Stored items
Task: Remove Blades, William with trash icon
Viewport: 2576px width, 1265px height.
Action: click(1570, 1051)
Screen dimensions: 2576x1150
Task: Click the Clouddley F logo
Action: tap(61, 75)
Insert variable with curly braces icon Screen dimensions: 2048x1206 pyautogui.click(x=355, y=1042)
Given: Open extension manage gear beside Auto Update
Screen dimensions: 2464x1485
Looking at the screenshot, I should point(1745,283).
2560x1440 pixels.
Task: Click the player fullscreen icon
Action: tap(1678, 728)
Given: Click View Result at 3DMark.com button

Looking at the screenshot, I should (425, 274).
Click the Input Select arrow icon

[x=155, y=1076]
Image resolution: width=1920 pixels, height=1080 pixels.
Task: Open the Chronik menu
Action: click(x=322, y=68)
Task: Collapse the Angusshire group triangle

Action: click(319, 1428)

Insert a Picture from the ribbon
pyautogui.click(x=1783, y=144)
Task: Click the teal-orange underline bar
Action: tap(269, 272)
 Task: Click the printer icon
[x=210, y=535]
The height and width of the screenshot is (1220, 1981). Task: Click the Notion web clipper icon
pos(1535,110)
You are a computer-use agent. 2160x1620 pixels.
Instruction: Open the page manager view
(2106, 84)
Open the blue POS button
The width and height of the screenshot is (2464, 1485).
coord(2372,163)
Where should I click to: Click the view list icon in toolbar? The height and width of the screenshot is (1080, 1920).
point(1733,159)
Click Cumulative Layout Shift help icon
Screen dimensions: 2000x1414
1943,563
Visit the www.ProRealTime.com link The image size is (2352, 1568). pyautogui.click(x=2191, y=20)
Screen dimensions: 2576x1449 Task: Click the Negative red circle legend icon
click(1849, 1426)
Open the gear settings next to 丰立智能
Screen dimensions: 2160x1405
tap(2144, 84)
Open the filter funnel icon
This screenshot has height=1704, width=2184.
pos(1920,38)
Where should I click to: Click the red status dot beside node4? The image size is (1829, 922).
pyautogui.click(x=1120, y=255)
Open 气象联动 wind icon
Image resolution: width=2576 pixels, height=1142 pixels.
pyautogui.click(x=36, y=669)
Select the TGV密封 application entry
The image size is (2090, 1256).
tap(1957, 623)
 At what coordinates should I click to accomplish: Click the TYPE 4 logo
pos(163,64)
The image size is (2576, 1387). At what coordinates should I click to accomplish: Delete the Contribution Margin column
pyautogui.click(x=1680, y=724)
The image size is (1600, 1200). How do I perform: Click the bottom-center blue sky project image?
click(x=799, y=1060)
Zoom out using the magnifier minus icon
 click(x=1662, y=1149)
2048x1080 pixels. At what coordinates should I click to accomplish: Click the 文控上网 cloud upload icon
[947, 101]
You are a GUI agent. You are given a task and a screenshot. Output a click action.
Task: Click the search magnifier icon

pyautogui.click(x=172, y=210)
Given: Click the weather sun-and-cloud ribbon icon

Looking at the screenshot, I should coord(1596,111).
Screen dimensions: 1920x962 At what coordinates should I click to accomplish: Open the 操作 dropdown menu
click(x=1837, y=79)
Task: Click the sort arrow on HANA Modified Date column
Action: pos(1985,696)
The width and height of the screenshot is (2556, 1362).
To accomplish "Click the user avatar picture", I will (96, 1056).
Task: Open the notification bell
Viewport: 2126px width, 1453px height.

◆ Task brief
Restating every entry above word for word is the whole task.

◆ Answer area
Task: Remove Blades, William with trash icon
Viewport: 2576px width, 1265px height.
Action: click(1570, 1051)
Screen dimensions: 2576x1150
Task: Click the Clouddley F logo
Action: tap(61, 75)
Insert variable with curly braces icon Screen dimensions: 2048x1206 pyautogui.click(x=355, y=1042)
Given: Open extension manage gear beside Auto Update
Screen dimensions: 2464x1485
Looking at the screenshot, I should point(1745,283).
2560x1440 pixels.
Task: Click the player fullscreen icon
Action: tap(1678, 728)
Given: Click View Result at 3DMark.com button

Looking at the screenshot, I should (425, 274).
Click the Input Select arrow icon

[x=155, y=1076]
Image resolution: width=1920 pixels, height=1080 pixels.
Task: Open the Chronik menu
Action: click(x=322, y=68)
Task: Collapse the Angusshire group triangle

Action: click(319, 1428)

Insert a Picture from the ribbon
pyautogui.click(x=1783, y=144)
Task: Click the teal-orange underline bar
Action: tap(269, 272)
 Task: Click the printer icon
[x=210, y=535]
The height and width of the screenshot is (1220, 1981). Task: Click the Notion web clipper icon
pos(1535,110)
You are a computer-use agent. 2160x1620 pixels.
Instruction: Open the page manager view
(2106, 84)
Open the blue POS button
The width and height of the screenshot is (2464, 1485).
coord(2372,163)
Where should I click to: Click the view list icon in toolbar? The height and width of the screenshot is (1080, 1920).
point(1733,159)
Click Cumulative Layout Shift help icon
Screen dimensions: 2000x1414
1943,563
Visit the www.ProRealTime.com link The image size is (2352, 1568). pyautogui.click(x=2191, y=20)
Screen dimensions: 2576x1449 Task: Click the Negative red circle legend icon
click(1849, 1426)
Open the gear settings next to 丰立智能
Screen dimensions: 2160x1405
tap(2144, 84)
Open the filter funnel icon
This screenshot has height=1704, width=2184.
pos(1920,38)
Where should I click to: Click the red status dot beside node4? The image size is (1829, 922).
pyautogui.click(x=1120, y=255)
Open 气象联动 wind icon
Image resolution: width=2576 pixels, height=1142 pixels.
pyautogui.click(x=36, y=669)
Select the TGV密封 application entry
The image size is (2090, 1256).
tap(1957, 623)
 At what coordinates should I click to accomplish: Click the TYPE 4 logo
pos(163,64)
The image size is (2576, 1387). At what coordinates should I click to accomplish: Delete the Contribution Margin column
pyautogui.click(x=1680, y=724)
The image size is (1600, 1200). How do I perform: Click the bottom-center blue sky project image?
click(x=799, y=1060)
Zoom out using the magnifier minus icon
 click(x=1662, y=1149)
2048x1080 pixels. At what coordinates should I click to accomplish: Click the 文控上网 cloud upload icon
[947, 101]
You are a GUI agent. You are given a task and a screenshot. Output a click action.
Task: Click the search magnifier icon

pyautogui.click(x=172, y=210)
Given: Click the weather sun-and-cloud ribbon icon

Looking at the screenshot, I should coord(1596,111).
Screen dimensions: 1920x962 At what coordinates should I click to accomplish: Open the 操作 dropdown menu
click(x=1837, y=79)
Task: Click the sort arrow on HANA Modified Date column
Action: pos(1985,696)
The width and height of the screenshot is (2556, 1362).
To accomplish "Click the user avatar picture", I will (96, 1056).
Task: Open the notification bell
Viewport: 2126px width, 1453px height.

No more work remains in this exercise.